Collected data entries
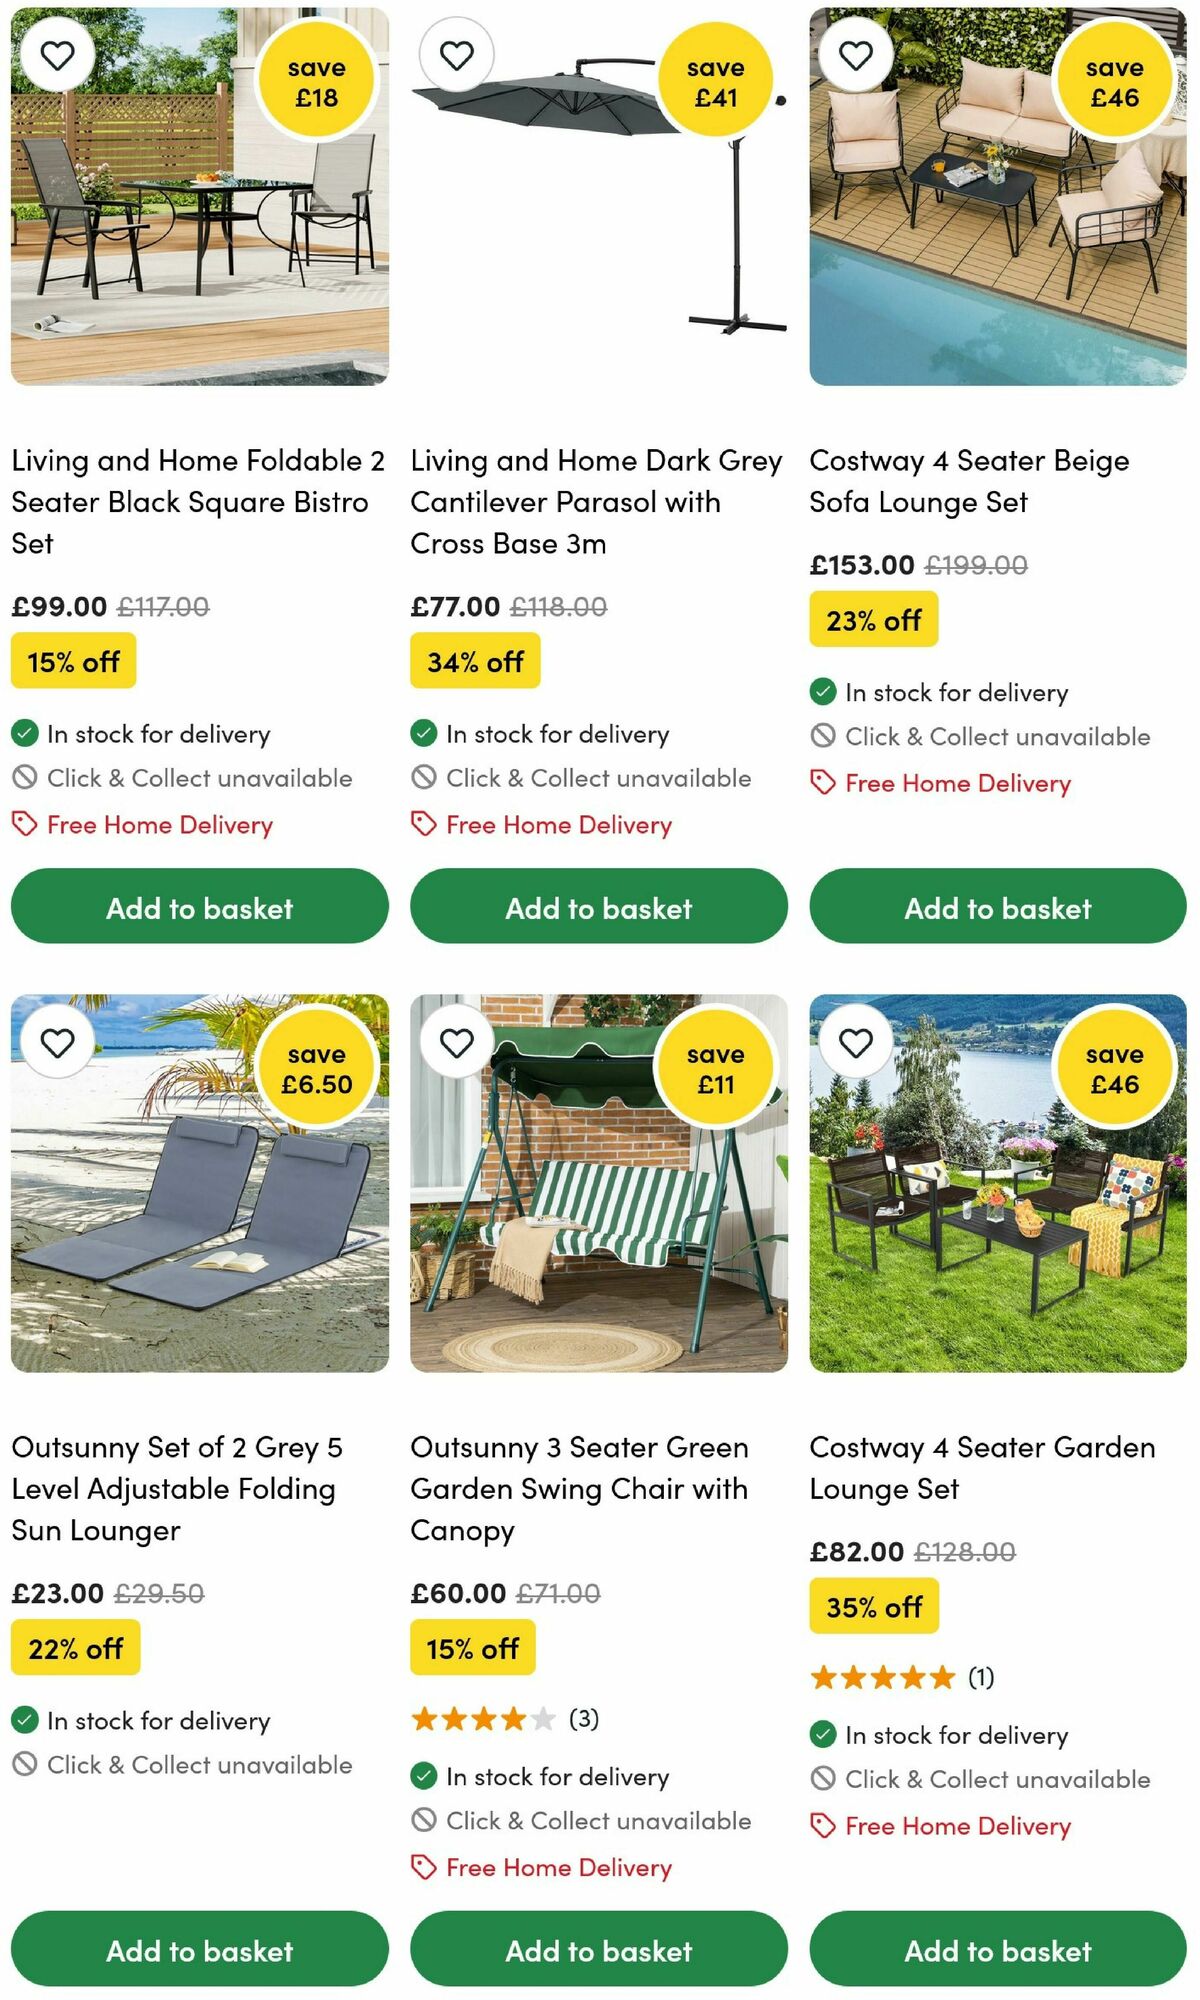Click Free Home Delivery under the Bistro Set
Viewport: 1200px width, 2000px height.
[x=158, y=825]
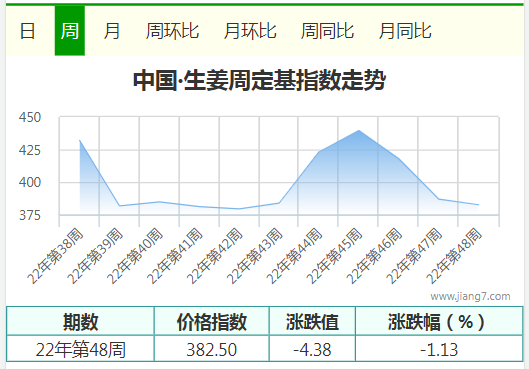Open the www.jiang7.com watermark link
Image resolution: width=529 pixels, height=369 pixels.
point(470,296)
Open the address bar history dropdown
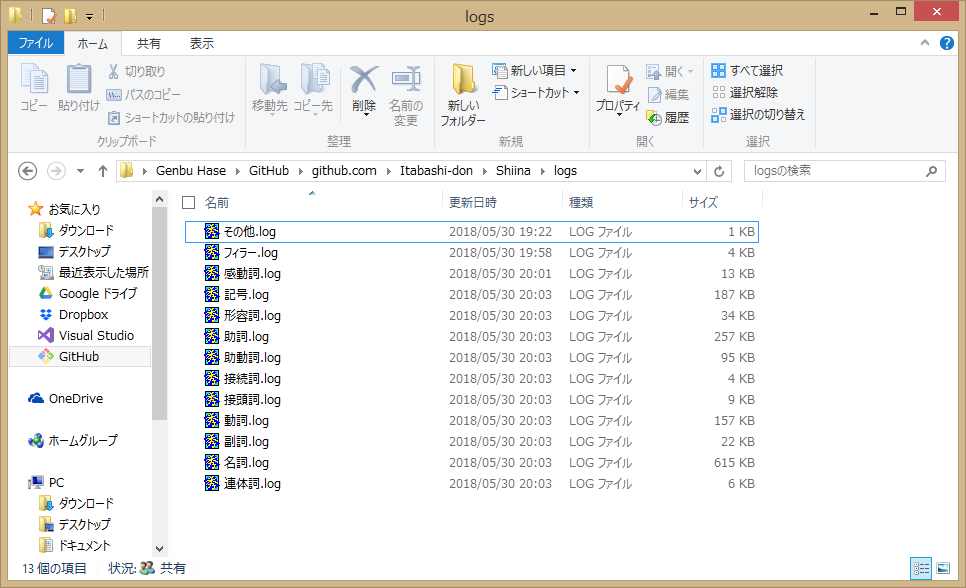Viewport: 966px width, 588px height. tap(696, 171)
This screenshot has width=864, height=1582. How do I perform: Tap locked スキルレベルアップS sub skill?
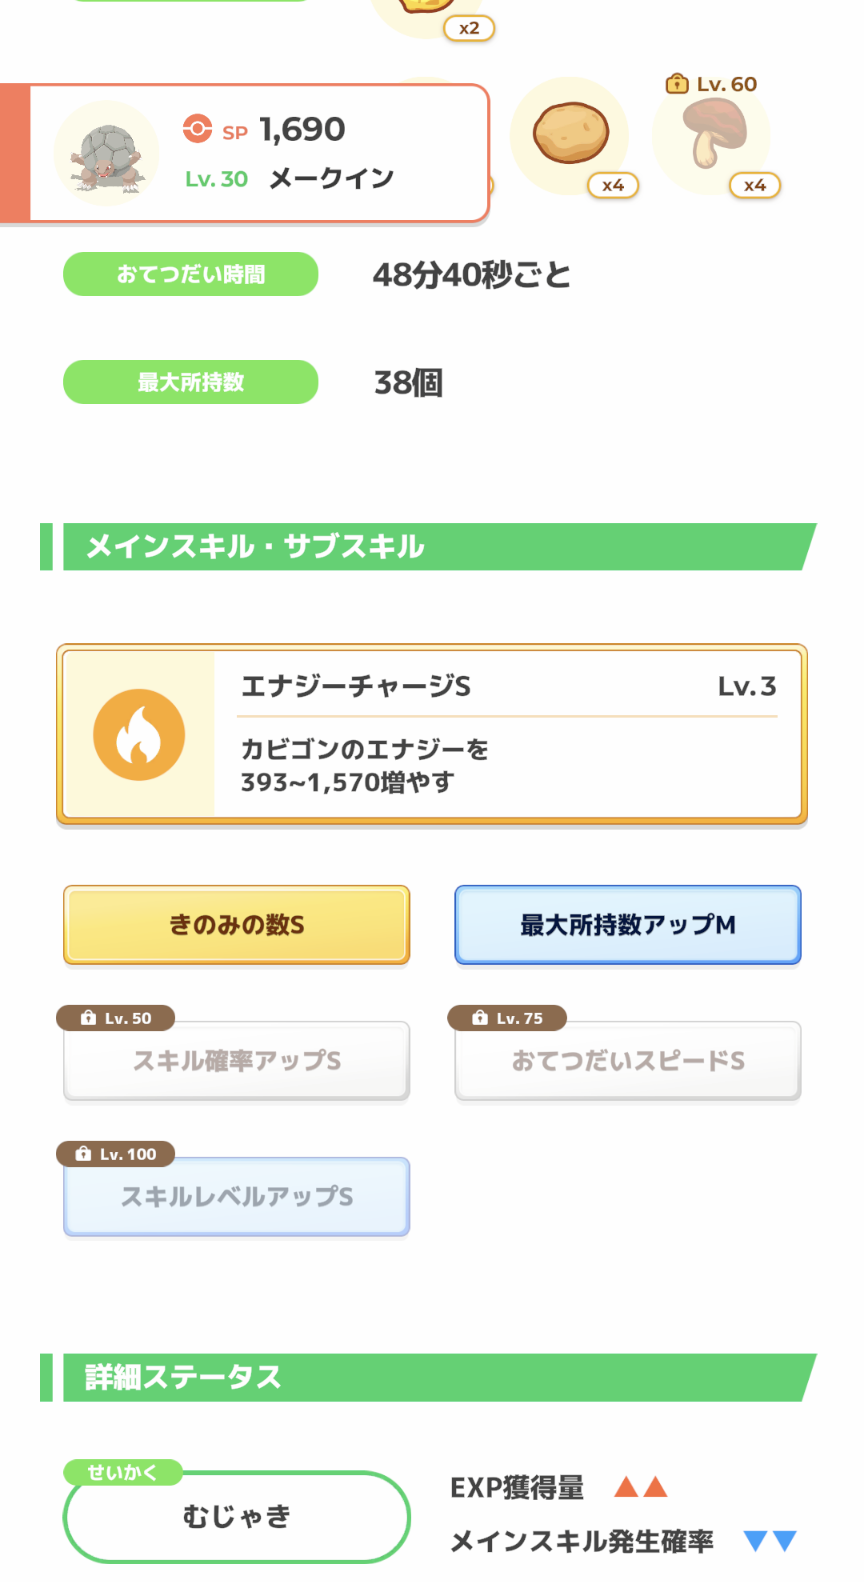tap(237, 1197)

> _WHAT IS NEEDED_: Reproduce exactly and only the lines from the "Open the address bar history dropdown" line to the last line of the records above. Do not carry over any pictures.

> _ANSWER AREA_:
Open the address bar history dropdown
Viewport: 966px width, 588px height. tap(696, 171)
This screenshot has width=864, height=1582. How do I perform: Tap locked スキルレベルアップS sub skill?
tap(237, 1197)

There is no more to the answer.